Fear of "Burden" Major Reason for Oregon Assisted Suicides
By Jenny Nolan, Legislative Assistant, NRLC Department of Medical Ethics
Sixty-three percent of the 27 people whose suicides were legally assisted under Oregon law in 2000 said they did so because they feared being a burden to family, friends, and other caregivers, according to the official annual report by the Oregon Health Division (OHD). The report, which is the third since Oregon began the practice of legal assisted suicide in 1998, was compiled from health records and telephone interviews with the doctors who participated in legal suicides and was published February 23.
The 63% figure is a big leap from 1999, when only 26% spoke of worries about being a burden as motivating a desire to commit suicide. In a story that appeared in the Oregonian noting the surge in those seeking suicide to avoid burdening others, Dr. Katrina Hedberg, who wrote the OHD report, said that it was "an issue for doctors to address with patients and families." Yet the same report implies the doctor-patient relationship is withering.
The length of time that the doctors and patients had known each other before the physician assisted the patient's suicide reached its all-time low last year. The median length was eight weeks, down from 22 weeks in 1999.
In spite of rising patient concerns over being burdensome and the increasingly brief duration of their relationships with treating physicians, in 2000 only 19% were referred for psychiatric evaluation as compared to 37% the year before, a drop of almost exactly half.
The OHD figures also reveal that patients moved through the process from initial request for suicide until the actual death much faster in 2000. In 1999 the median length of time between a patient's first request for a lethal prescription and the patient's death was 83 days. In 2000 the span fell to 30 days.

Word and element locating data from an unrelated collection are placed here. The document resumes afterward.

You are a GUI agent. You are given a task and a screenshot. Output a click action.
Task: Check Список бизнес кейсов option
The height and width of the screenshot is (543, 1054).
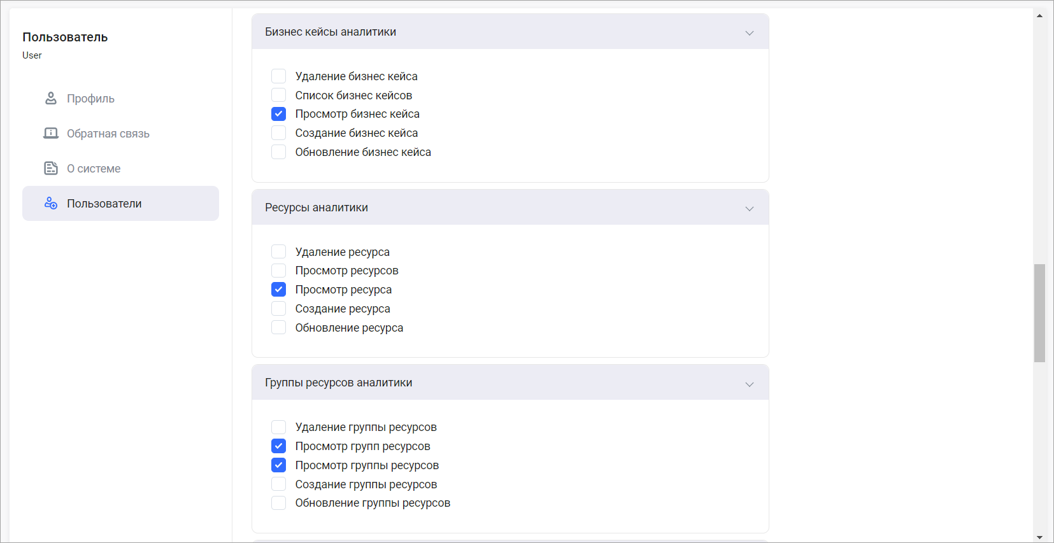point(278,95)
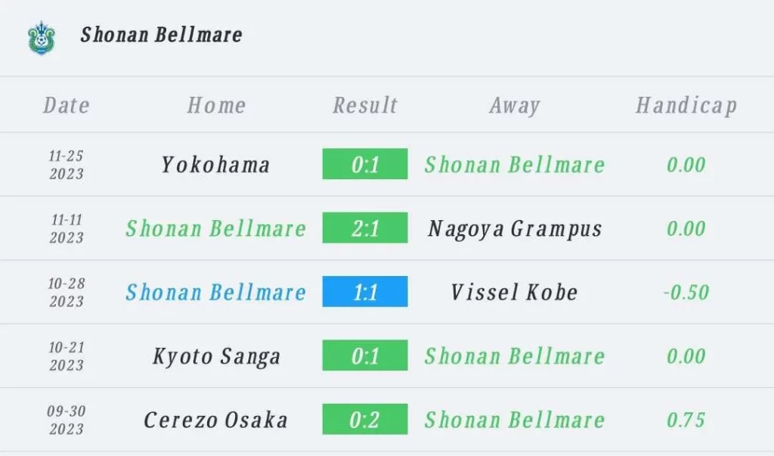Click the blue Shonan Bellmare home entry

(x=215, y=292)
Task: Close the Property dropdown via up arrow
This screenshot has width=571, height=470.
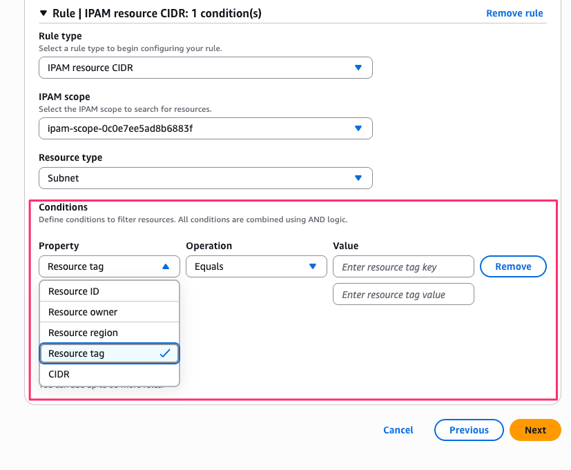Action: [166, 266]
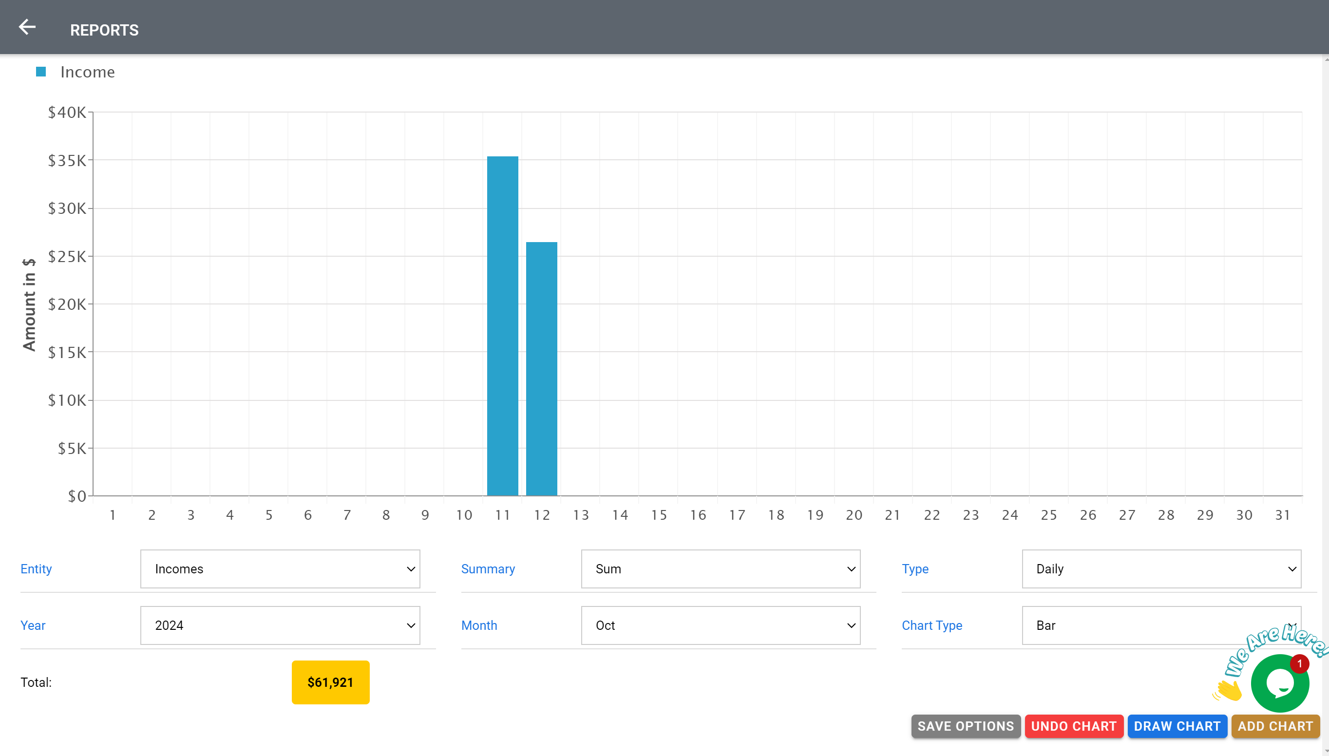Click the UNDO CHART action icon
This screenshot has width=1329, height=756.
[1074, 726]
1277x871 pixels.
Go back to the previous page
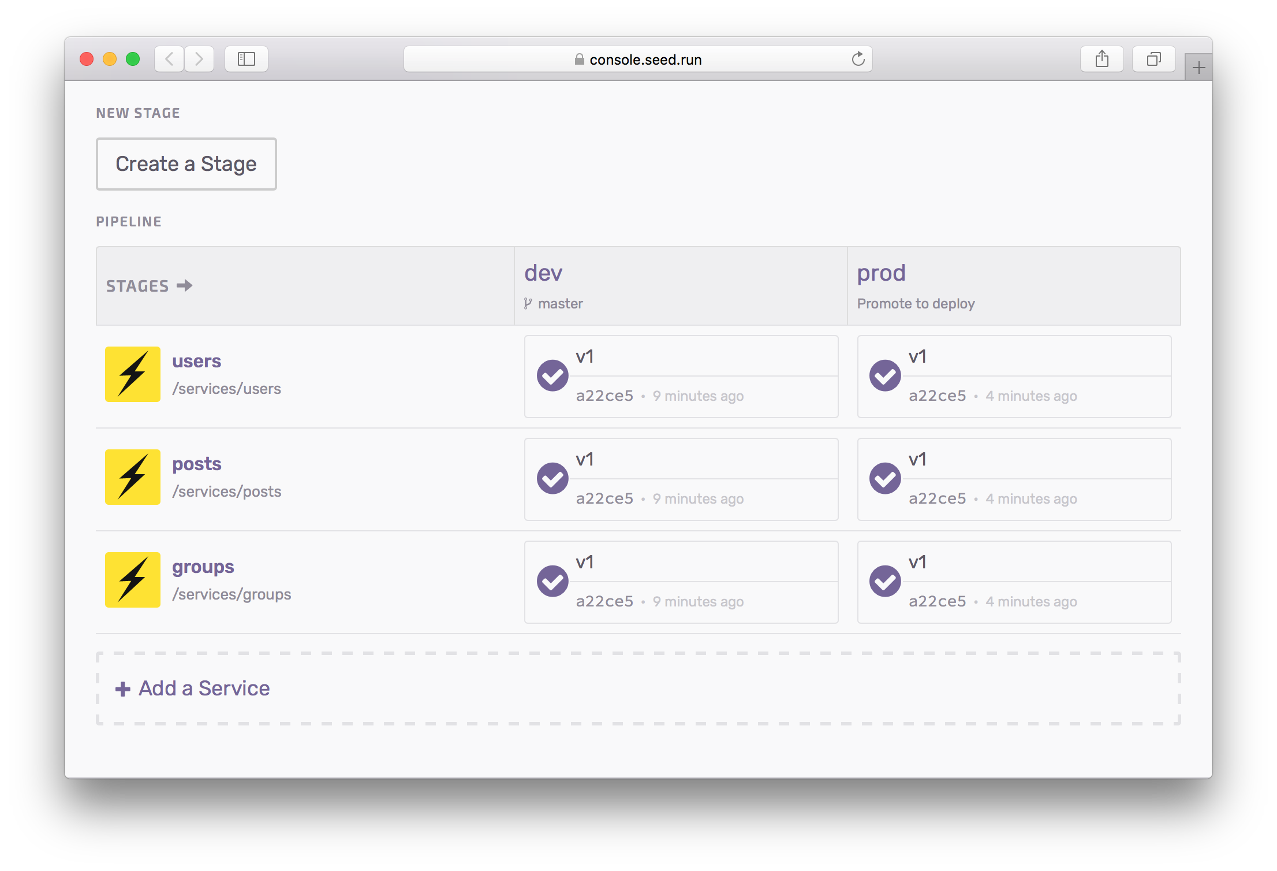coord(169,59)
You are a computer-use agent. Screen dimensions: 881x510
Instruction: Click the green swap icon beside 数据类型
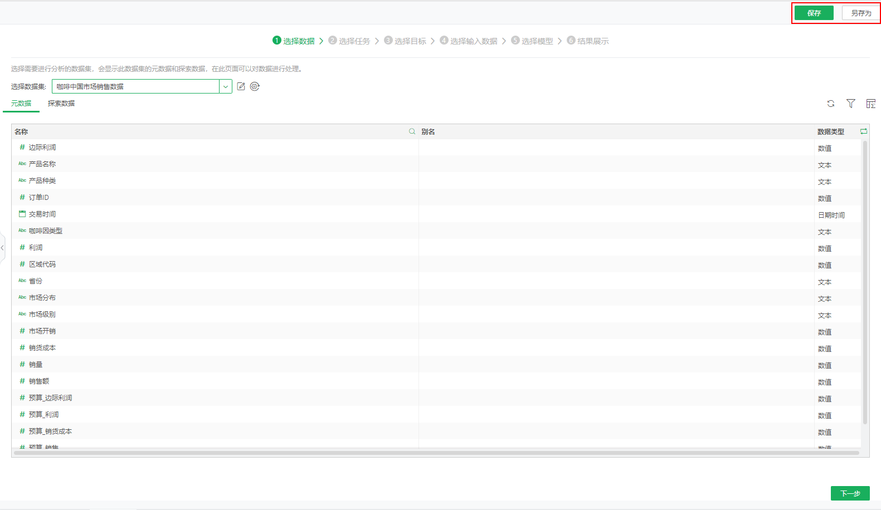tap(863, 131)
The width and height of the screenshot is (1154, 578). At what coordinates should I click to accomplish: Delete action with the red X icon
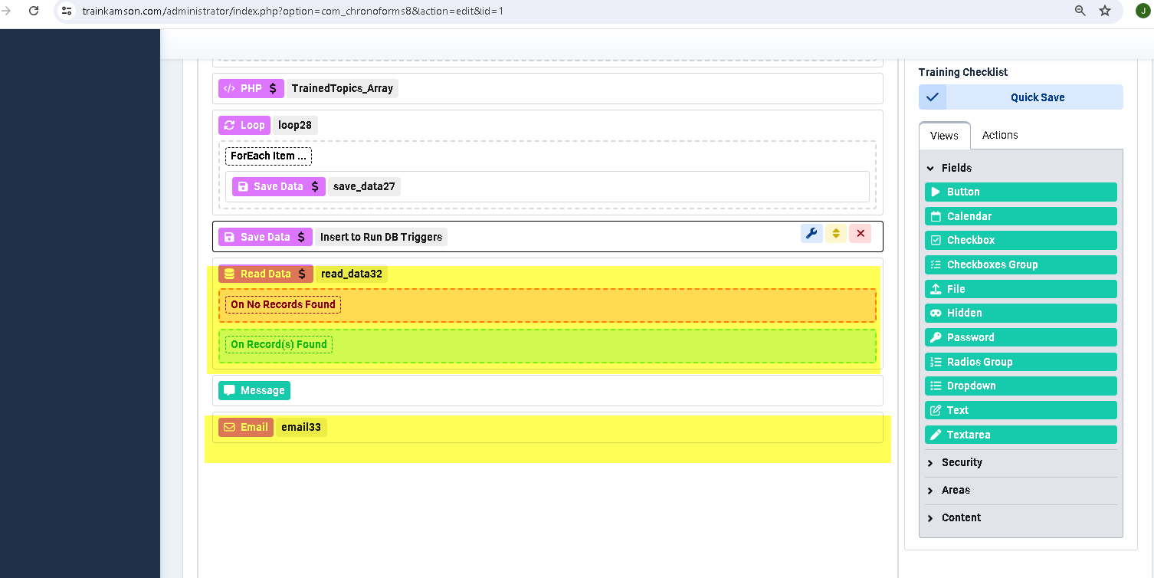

OHD noted one remarkable exception - - a patient who obtained a lethal prescription in 1999 and, happily, was still alive at the close of 2000. The assisted suicide law is supposed to be limited to those who will die within six months, but many question medicine's ability to accurately predict death that far in advance.
Particularly disturbing is that almost a third of the 27 patients who were assisted to die last year were also motivated by inadequate pain management. The figure has steadily risen over all three years, while advances in modern medicine have made it possible for virtually all pain to be controlled.
Dr. Gregory Hamilton, senior scholar of Physicians for Compassionate Care in Portland, Oregon, said in a press release criticizing the assisted suicide law, "We can treat depression, pain, and fear in the seriously ill."
Developments in pain management and in diagnosing clinical depression in the elderly and the seriously ill have proliferated in the last 10 years. The problem, however, is that much of the information has not made its way from the leading-edge medical centers into the everyday practice of medicine throughout the country.
There are efforts in Congress to close the gap. A bill introduced last year, the "Pain Relief Promotion Act," would have clarified that federally controlled substances can be used to treat pain, even when there is a risk of death, without fear of Drug Enforcement Administration penalties.
The bill would also have reversed a controversial ruling by former Attorney General Janet Reno authorizing federally controlled drugs to be used in Oregon's assisted suicides. Barbiturates are the most commonly prescribed drugs for assisted suicide there, though their use is supposed to be restricted by a 1970 federal law to "legitimate medical purposes."
The House of Representatives passed the Pain Relief Promotion Act in 1999 and sent the measure along to the Senate. The Senate Judiciary Committee approved the bill in April 2000, but the measure failed to make it to the Senate floor for a final vote.
Senator Ron Wyden (D) of Oregon vigorously opposed the bill, but Senator Gordon Smith (R), also of Oregon, publicly supported it. During his campaign, now-president George W. Bush voiced support for reversing Reno's interpretation of "legitimate medical purposes," and for prohibiting the use of federally regulated drugs in assisted suicides.
While Derek Humphry, president of the pro-death Euthanasia Research and Guidance Organization, did not comment specifically on Oregon's latest statistics, the rise in deaths due to anxiety about burdening others correlates with his ideals as a proponent of euthanasia.
In a 1998 book, Humphry posed the question: "Is there in fact, a duty to die - - a responsibility within the family unit - - that should remain voluntary but expected nevertheless?" Declaring that "the elderly consume a disproportionate amount of health care resources," he continued, "Physician-assisted suicide is an idea whose time has come....[T]he right-to-die movement is gaining momentum in response to...the emotional, physical, and economic toll of the dying experience...on families...."
In small numbers, this idea has begun to take hold in Oregon.
National Right to Life expressed deep concern about the Oregon report. "The assumption that those who need our care most are the least deserving of it is unjust and tragic," said David O'Steen, NRLC executive director. "The latest statistics from Oregon should double our concern that the vulnerable are being pressed into assisted suicide."